Her imagination roams far and free. I listen to the conversations she has with her toys sometimes as I’m washing up in the next room and the fantasies she has them act out are full of fairies, princesses, robots and trolls with the occasional Octonaut thrown in for good measure.

She’s caring, too – and growing more so every day.

And there’s the wonder. She feasts on new experiences (sometimes literally). Last week she had pizza and an Easter egg for the first time (not together). Each day she seems to learn something and it’s amazing to think how much her world has expanded in such a short time.

Life is bright, happy and innocent – just as it should be for all children.

But, at the same time, I can already see outside influences having an impact on her, changing her personality – maybe even taking away a bit of the magic of being two and a half.

I’m not sure how to stop it – or even if it should be stopped. I mean, obviously, her personality is not fully formed but it feels like some important things are being altered.

For example, Freya has never met a stranger. Every child is a friend; she knows no other option.

I’m not a hugger (outside of immediate family). It’s not that I am against it, it’s just not the way I was brought up. Her dad is the same. And yet Freya bounds up to other children, usually the same age or older (thankfully never adults), and practically hurls herself at them. Obviously, like me, not everyone is a keen hugger so there have been several occasions where she’s been pushed away or the child on the receiving end has run off.

When she was younger she was oblivious but I’ve started to see confusion and then the sadness creep in.

I’ve tried to explain that she should ask if they want a hug first but I can tell she’s becoming wary of other children for fear of being rejected. She hasn’t hugged another child for a few weeks now. While it’s not a bad thing to be more aware of other people’s feelings, I worry that something natural, something that’s her, is being made unnatural.

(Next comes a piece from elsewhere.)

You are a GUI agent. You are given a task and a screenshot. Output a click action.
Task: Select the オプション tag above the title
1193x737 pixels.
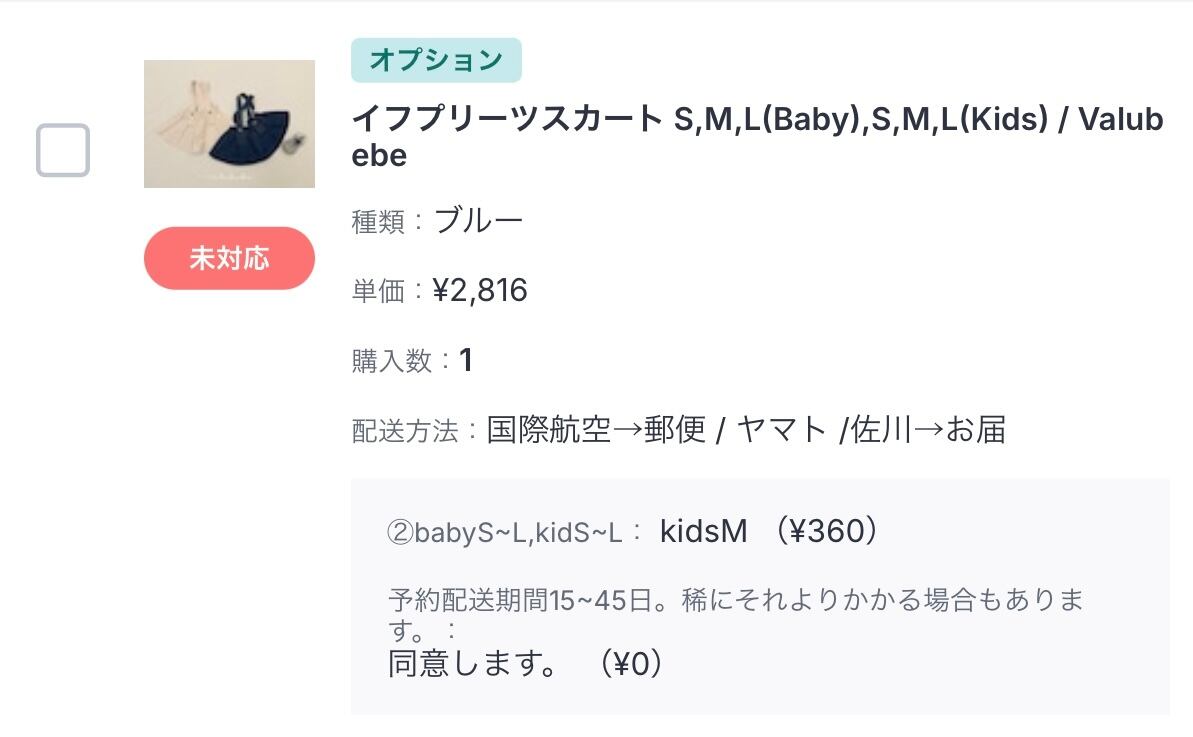(436, 60)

“Hello! My name is Freya, what’s your name?” She said to a little girl the same age, if not older, behind us in queue who promptly ran and hid behind her mum’s leg.

I get being shy. My mum says I hated everyone, particularly men, and would scream if anyone so much as even looked at me let alone tried to speak (I’m pretty much the same now*).

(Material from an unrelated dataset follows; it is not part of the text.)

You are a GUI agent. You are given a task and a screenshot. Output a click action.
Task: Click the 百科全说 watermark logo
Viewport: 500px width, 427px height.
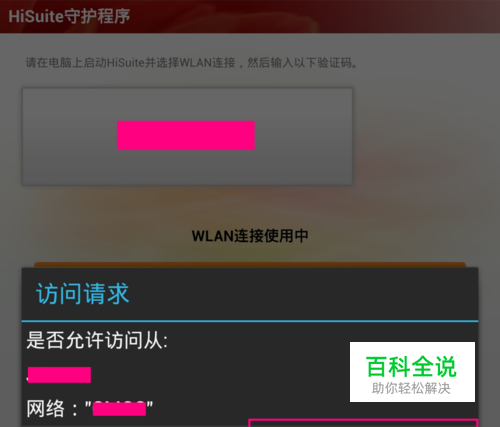point(411,367)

So I get it and yet I see Freya’s inherent friendliness being subdued and I feel a little pinprick in my heart each time she’s rebuffed.

She gives me a look that says: “What do I do now?” But I was the kid hiding, I’m not any help. I try and explain being shy but it just doesn’t compute.

It’s like the magic is being taken away.

Maybe that’s life? Maybe, just as in Frozen, it has to happen that way? And, in reality, if that’s all I have to worry about given what else is going on in the world, I’ll take it.

But I still feel like I should rally against it.

I wonder how she will have changed at five, 15 or 39.


*I’m not. Honest.

PS If you were the person who nominated me in the Mum and Dad (MAD) blog awards, THANK YOU. I was incredibly touched, especially to be in the Best Blog Writer category. It made my day.